Além disso, a Índia é peça central do chamado Quad, fórum que reúne Estados Unidos, Japão, Austrália e Índia. Embora não seja uma aliança formal, o Quad funciona como um mecanismo de coordenação estratégica no Indo-Pacífico, com exercícios navais conjuntos e crescente alinhamento político.

Outros países da região adotam posturas mais pragmáticas. Muitos veem nos investimentos chineses uma oportunidade de desenvolvimento econômico e melhoria de infraestrutura, mesmo cientes dos riscos geopolíticos envolvidos. Essa ambivalência reforça a eficácia da estratégia chinesa, que explora necessidades locais e lacunas deixadas por potências tradicionais.
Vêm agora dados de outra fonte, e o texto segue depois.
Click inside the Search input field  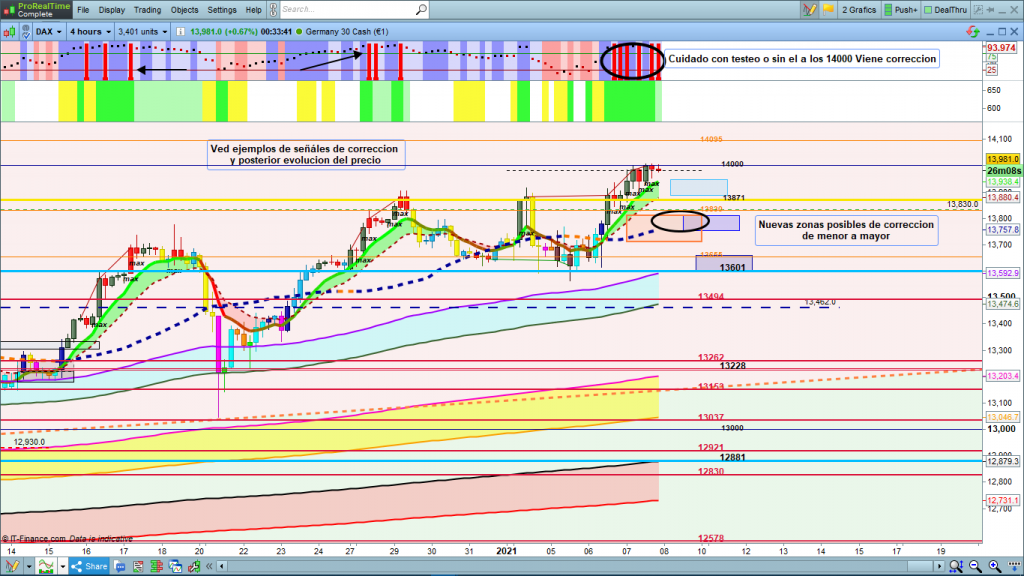pyautogui.click(x=345, y=9)
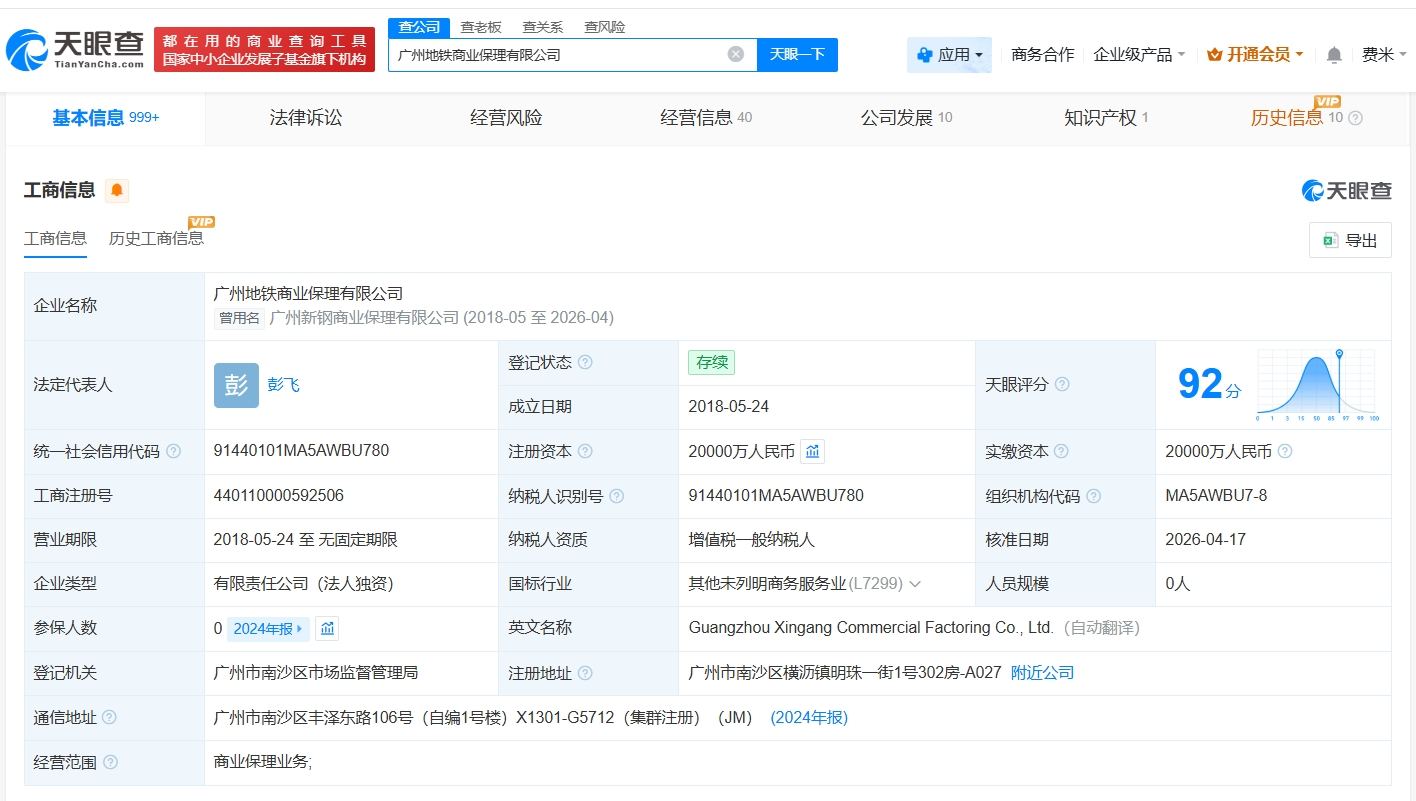Image resolution: width=1416 pixels, height=801 pixels.
Task: Click the orange bell alert icon beside 工商信息
Action: click(117, 190)
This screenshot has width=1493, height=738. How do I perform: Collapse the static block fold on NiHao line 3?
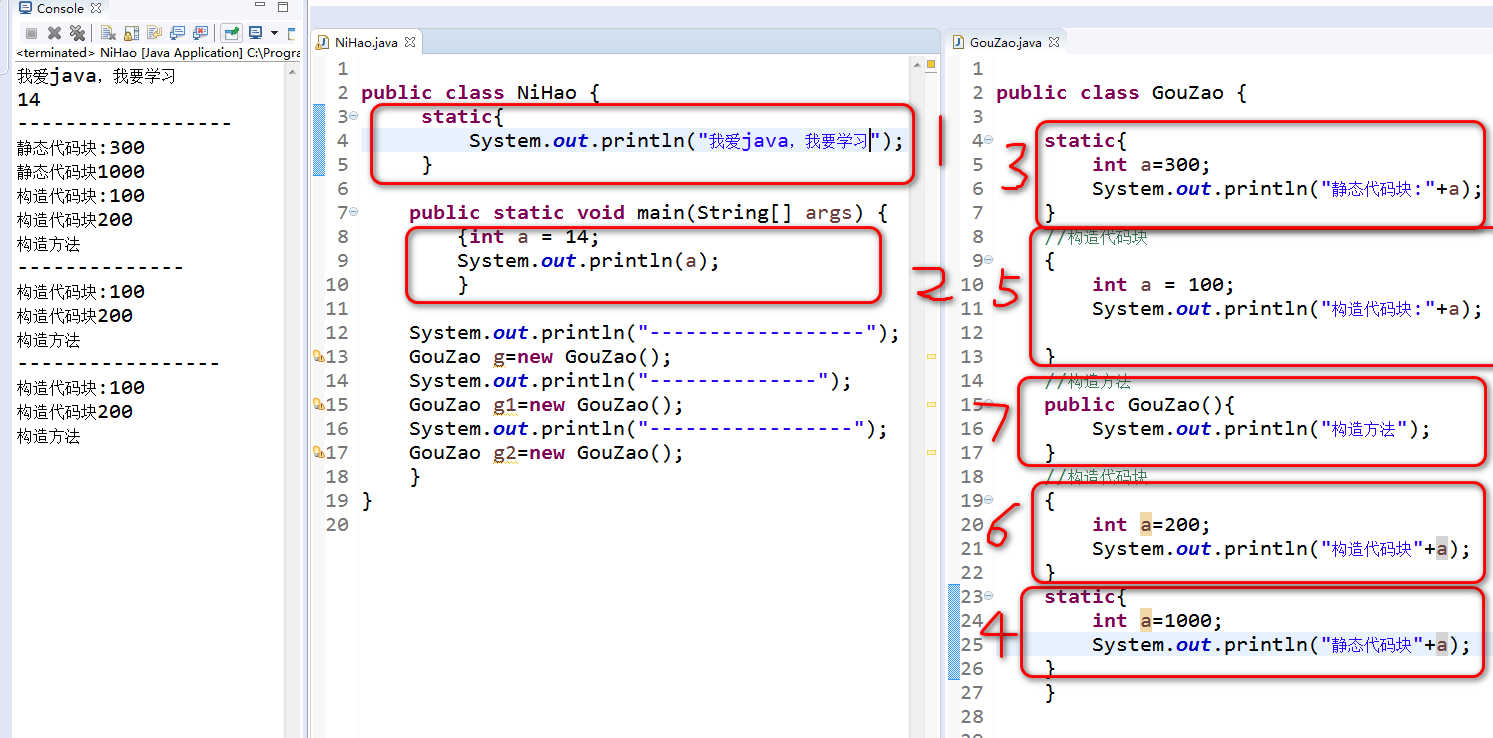354,117
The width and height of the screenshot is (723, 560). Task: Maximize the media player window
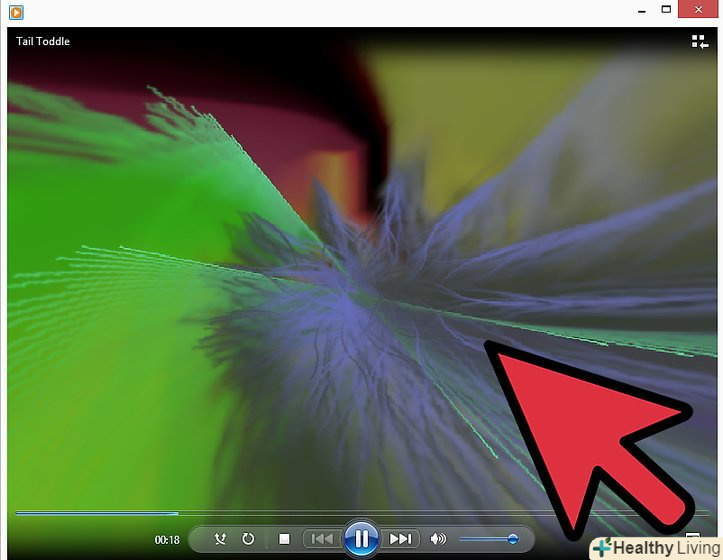tap(667, 10)
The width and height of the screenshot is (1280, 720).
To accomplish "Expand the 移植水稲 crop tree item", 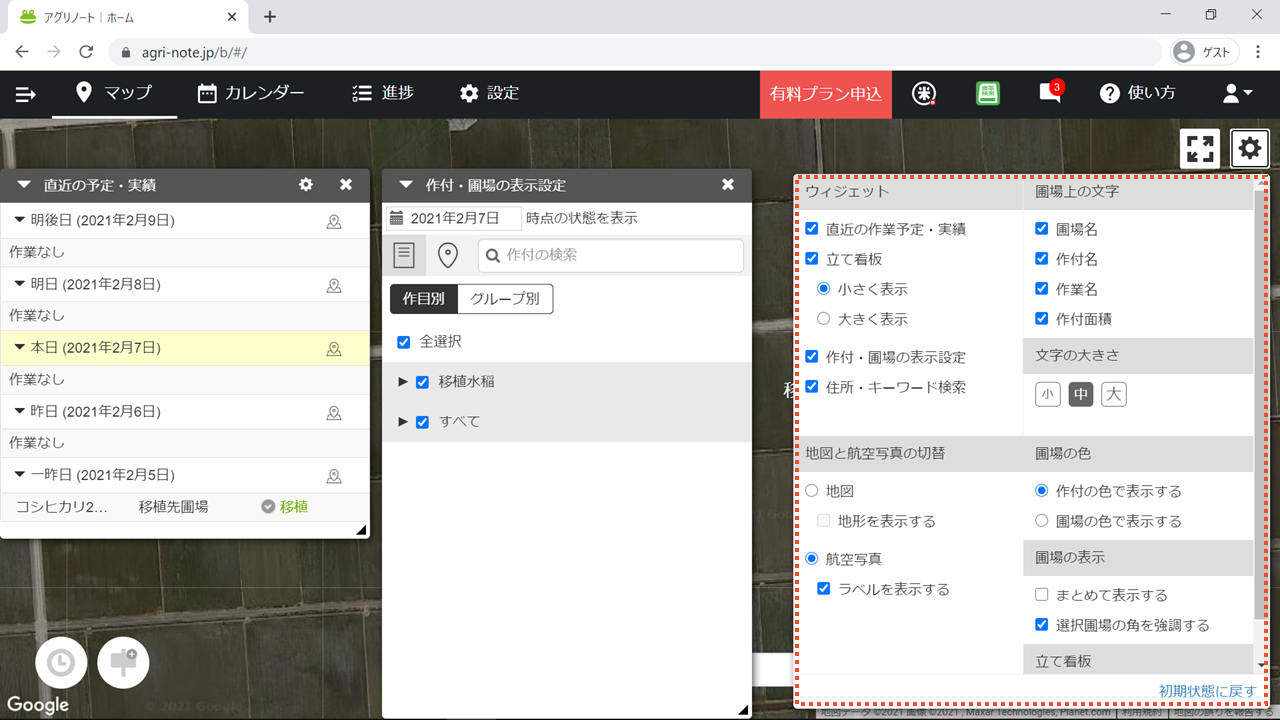I will click(403, 382).
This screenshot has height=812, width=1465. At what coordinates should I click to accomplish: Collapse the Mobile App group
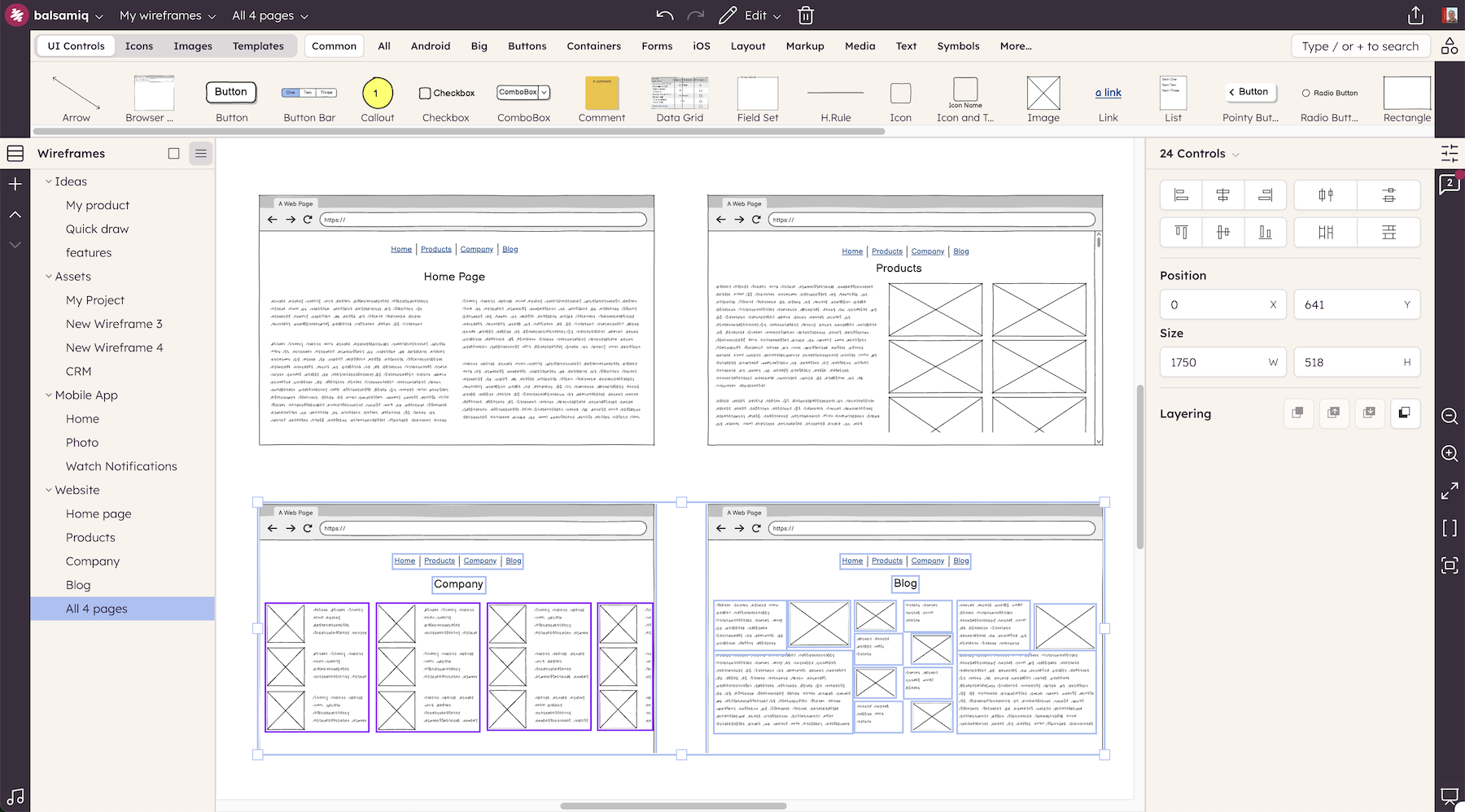pos(49,395)
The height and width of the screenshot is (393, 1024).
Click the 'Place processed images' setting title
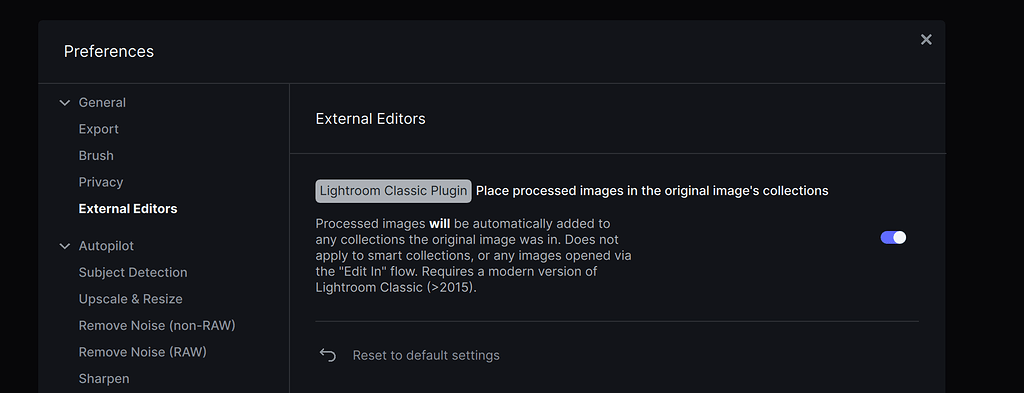click(652, 191)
O impacto sobre os Estados Unidos e a ordem marítima global

Para os Estados Unidos, o Colar de Pérolas representa um desafio direto à sua primazia marítima. Desde o fim da Segunda Guerra Mundial, Washington tem sido o principal garantidor da segurança das rotas marítimas globais, sustentando uma ordem baseada na liberdade de navegação e na supremacia naval.

A expansão da presença chinesa no Oceano Índico e em áreas adjacentes força os Estados Unidos a redistribuir recursos, fortalecer alianças regionais e repensar sua postura estratégica. A ênfase crescente no Indo-Pacífico, em detrimento de outras regiões, é reflexo direto dessa competição.

Ao mesmo tempo, o Colar de Pérolas não substitui, no curto prazo, a superioridade naval norte-americana. A Marinha chinesa ainda enfrenta limitações em termos de experiência operacional, interoperabilidade e capacidade de projeção sustentada. No entanto, a tendência de longo prazo aponta para uma erosão gradual da vantagem relativa dos Estados Unidos, especialmente em cenários regionais.

A militarização gradual dos mares

Um dos efeitos colaterais mais significativos da estratégia do Colar de Pérolas é a aceleração da militarização do Oceano Índico. Tradicionalmente visto como uma região secundária em termos de disputas estratégicas, o Índico tornou-se um dos principais teatros da competição entre grandes potências.

Exercícios navais mais frequentes, presença de submarinos, aumento da vigilância e investimentos em capacidades de negação de acesso elevam o risco de incidentes e escaladas não intencionais. A ausência de mecanismos robustos de gestão de crises e confiança mútua agrava esse cenário.

Além disso, a sobreposição entre interesses comerciais e militares cria zonas cinzentas, nas quais ações aparentemente econômicas podem ter implicações estratégicas profundas. Isso dificulta respostas coordenadas e aumenta a incerteza no sistema internacional.

O Colar de Pérolas no contexto da geopolítica do século XXI

A estratégia do Colar de Pérolas ilustra uma característica central da geopolítica contemporânea: a fusão entre economia, infraestrutura e poder militar. Diferentemente de abordagens clássicas baseadas exclusivamente em força armada, a China aposta em uma combinação de investimentos, diplomacia e presença gradual para ampliar sua influência.

Esse modelo reflete a própria trajetória chinesa de ascensão, marcada por pragmatismo, longo prazo e aversão a confrontos diretos prematuros. Ao mesmo tempo, gera reações defensivas por parte de rivais e contribui para um ambiente internacional mais competitivo e fragmentado.

No longo prazo, o sucesso do Colar de Pérolas dependerá de múltiplos fatores: estabilidade política nos países parceiros, sustentabilidade financeira dos projetos, capacidade chinesa de administrar resistências locais e evolução da rivalidade com os Estados Unidos e a Índia. Não se trata de uma estratégia isenta de riscos, mas de uma aposta coerente com a visão chinesa de poder e segurança.

Compreender o Colar de Pérolas é essencial para entender a transição em curso no sistema internacional. Mais do que uma rede de portos, trata-se de um instrumento central da projeção global da China e um dos elementos que definem a geopolítica marítima do século XXI.